Monday, September 19, 2005

Hindi on the web

My latest fascination for the last few days has been my mother tongue, Hindi on my computer. I've always been reading Hindi websites on and off, especially news sites like BBC Hindi. As for creating documents or typing in Hindi, I had done it very rarely using hard coded fonts like Shusha.

The urge to communicate fully in Hindi has never really left my mind. Even after I read this great article on Unicode, though, I still thought that sites like BBC Hindi used fonts like Shusha for which basically map ASCII english letters to Hindi letters. A couple of days ago, though, I clicked to see the HTML source of BBC Hindi and this is what I saw:

The Hindi text was actually part of the plain-text HTML file, and that gave me jolt, and the vague ideas in my head about Unicode started slowly lighting up. I searched furiously for some time and figured out how to enable and use the Devanagari keyboard input system on my Powerbok. Then I tried searching the net for one of my favourite Hindi poems - Basanti Hawa - and the result absolutely delighted me.
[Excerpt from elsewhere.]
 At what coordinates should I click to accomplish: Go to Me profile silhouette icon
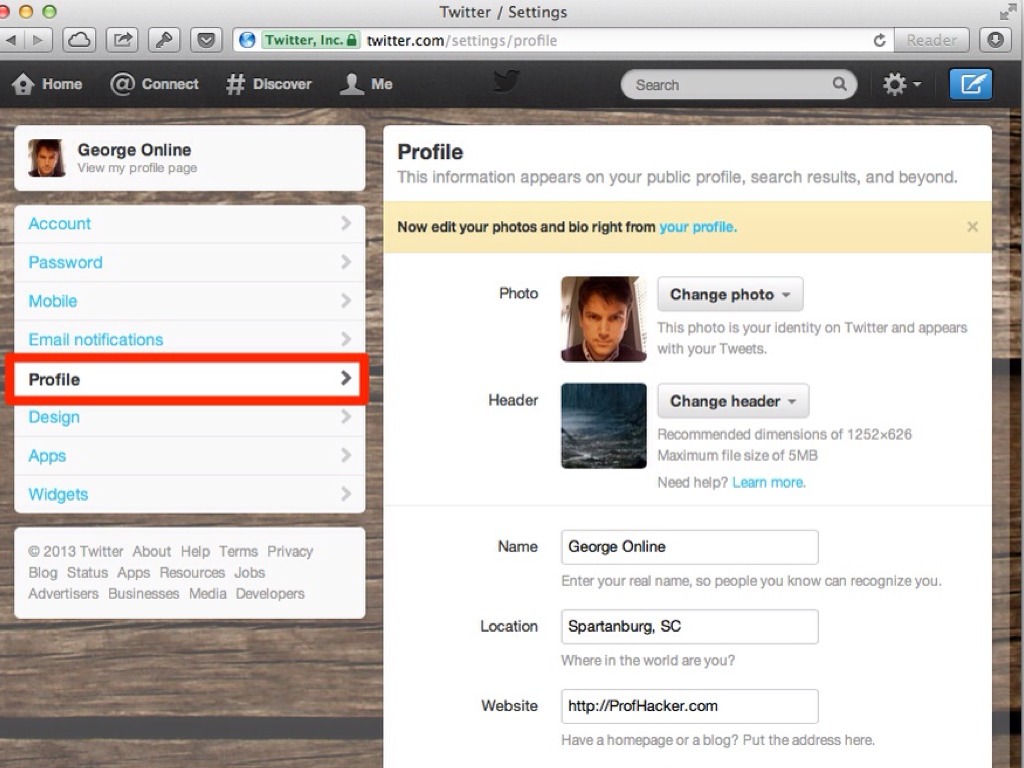[351, 85]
So I could now search Google to search in Hindi and I'd get results back - all thanks to the Unicode system which basically just gives the Hindi alphabet its own place in a character set which allows for the usual web page indexing means. I then discovered the Hindi wikipedia which actually has Hindi in its URL line, and is of course, completely searchable. Since then I've been reading up on Hindi efforts, chatting with friends and parents in Hindi and even blogging on the Shaayari blog in actual Hindi, and enjoying myself immensely, much to the bewilderment of many people around me.
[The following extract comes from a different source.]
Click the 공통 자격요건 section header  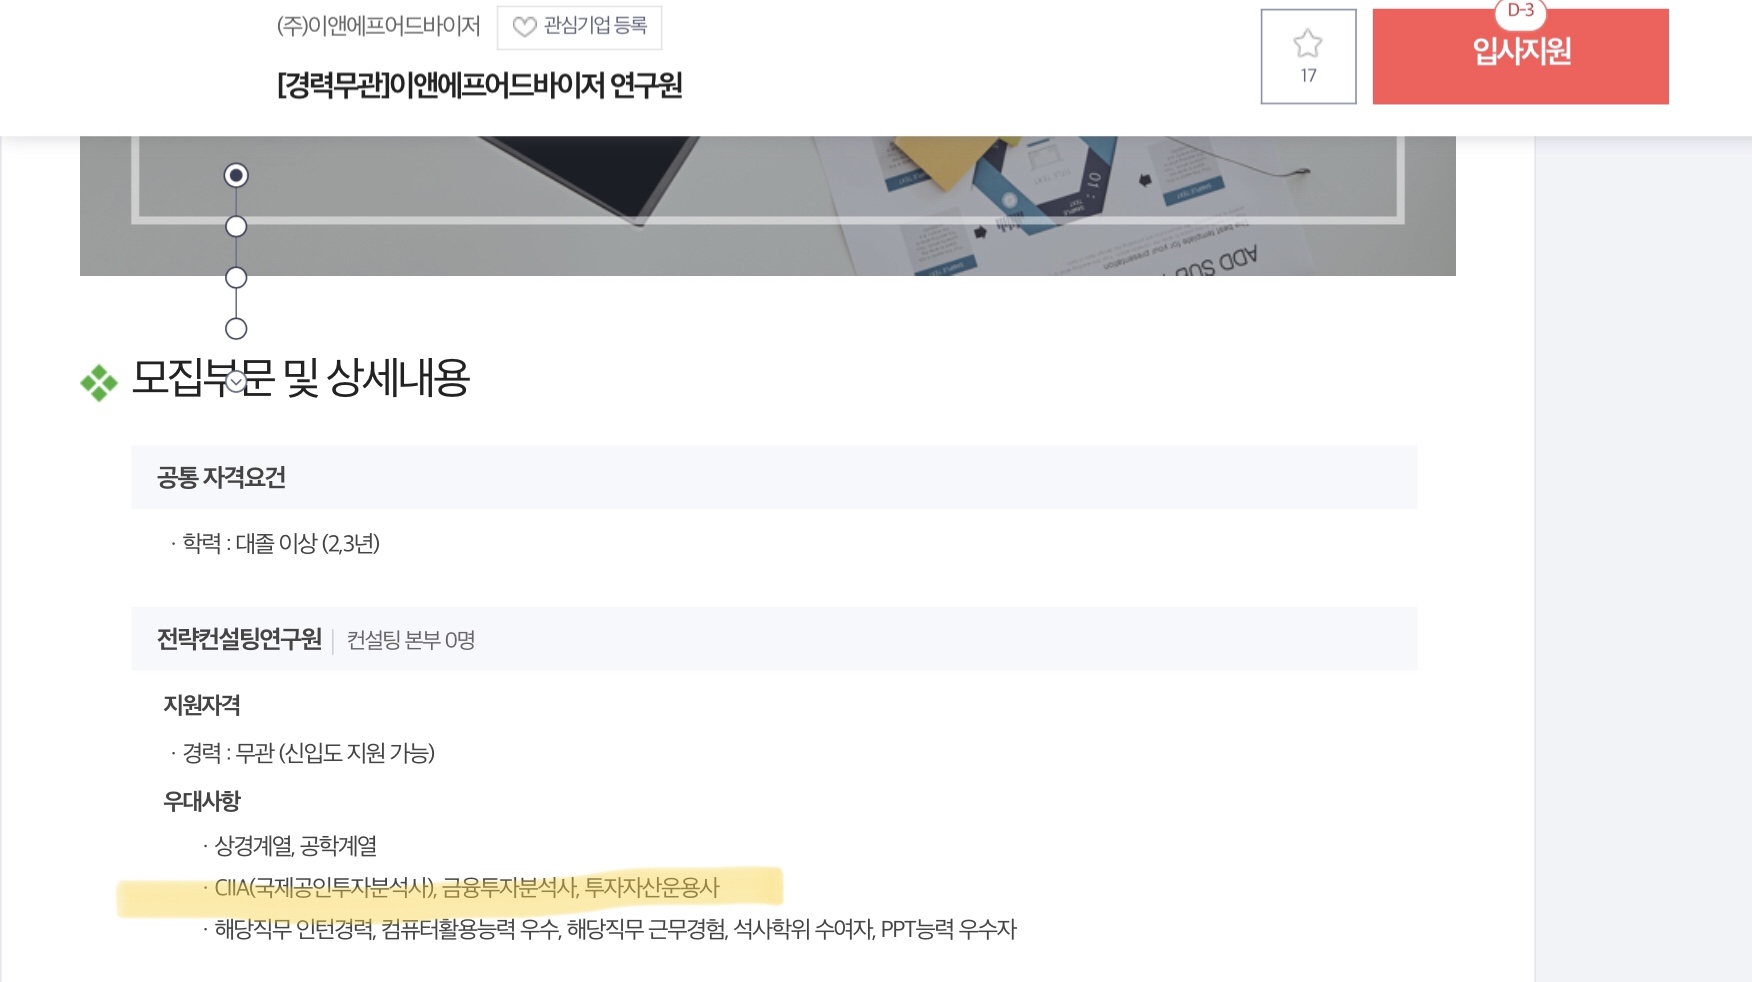pyautogui.click(x=774, y=477)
There remain some problems for Devanagari script (which is the basis for Hindi/Marathi/Sanskrit and even Nepali). The biggest problem is kerning, or display of vowels in the correct manner. Unicode Devanagari strings have the vowels of every letter in a word after the letter itself. Although the vowel or "matra" after the first letter is typed and positioned after the letter itself, it is (or should be) rendered as appearing before the first letter. Your rendering system has to be programmed to recognize this and render it accordingly. Mac OS X and most of its applications do this perfectly, and it appears to work quite well under Windows as well (or so my parents report), and I'm pretty sure I've seen Fedora Linux systems that render the fonts correctly. Even on the Mac though, there are some programs that don't render Devanagari fonts correctly. One surprising culprit is Microsoft Office for Mac. Here's how MS Word displays the word "Dil":

And this is the correct version (a screenshot from Text Edit):

Another surprising culprit of bad rendering is Mozilla Firefox for Mac. I've filed a bug and it appears that a number of people are looking into fixing the problem (the bug was instantly marked as a duplicate of several related bugs). So for now, I have to use Safari for Hindi website viewing, which renders flawlessly.

Well, thats another day, another discovery, another language to type in.